Rows
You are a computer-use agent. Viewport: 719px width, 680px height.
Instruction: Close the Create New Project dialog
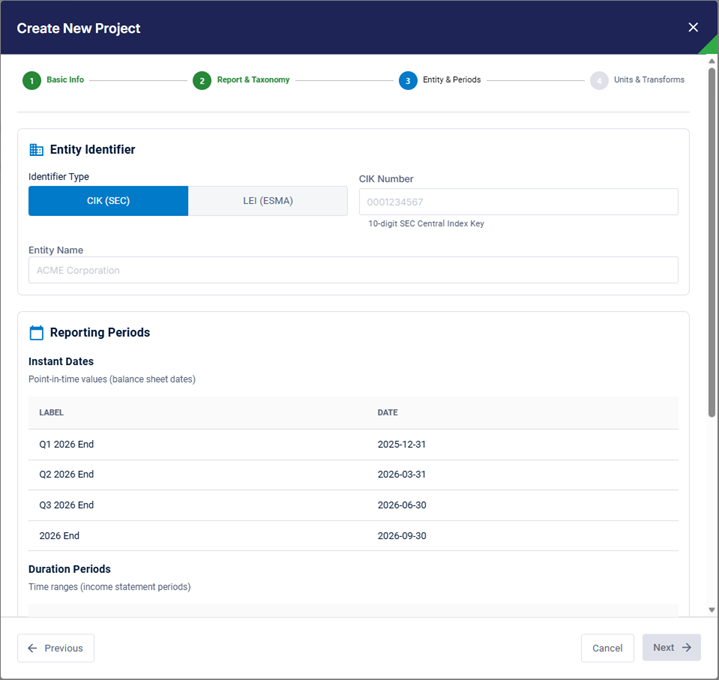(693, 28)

---

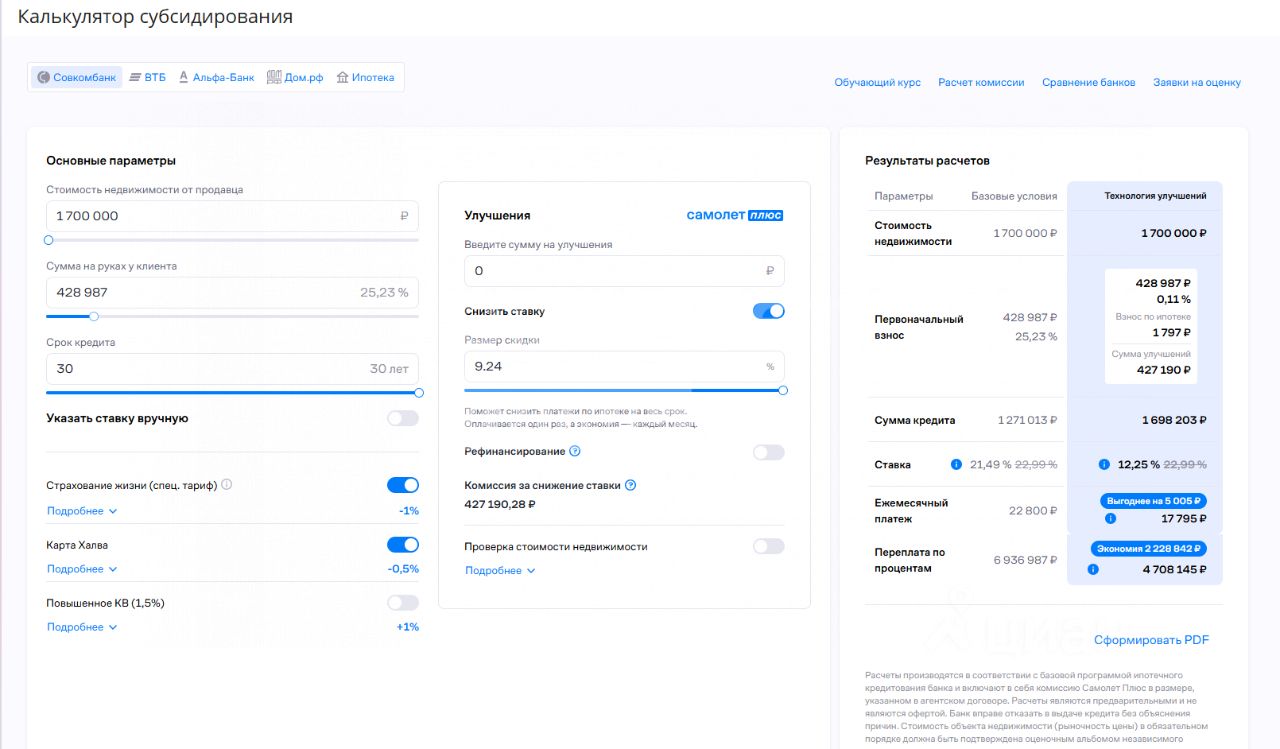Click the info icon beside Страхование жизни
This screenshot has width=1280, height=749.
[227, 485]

...

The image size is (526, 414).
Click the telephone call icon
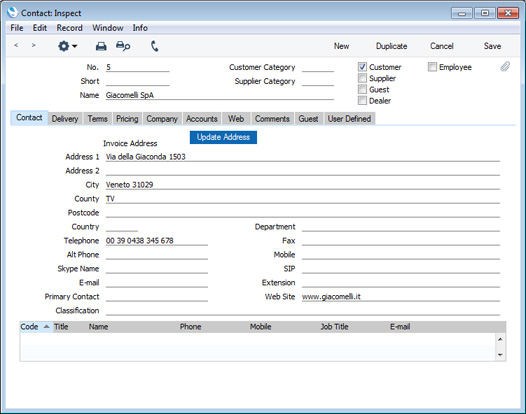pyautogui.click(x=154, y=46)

Prompt
Copy out the rows between the line holding "The image size is (526, 414)." and the line holding "pyautogui.click(x=154, y=46)", inclusive, leaving out the pictures.

Correct result
The image size is (526, 414).
Click the telephone call icon
pyautogui.click(x=154, y=46)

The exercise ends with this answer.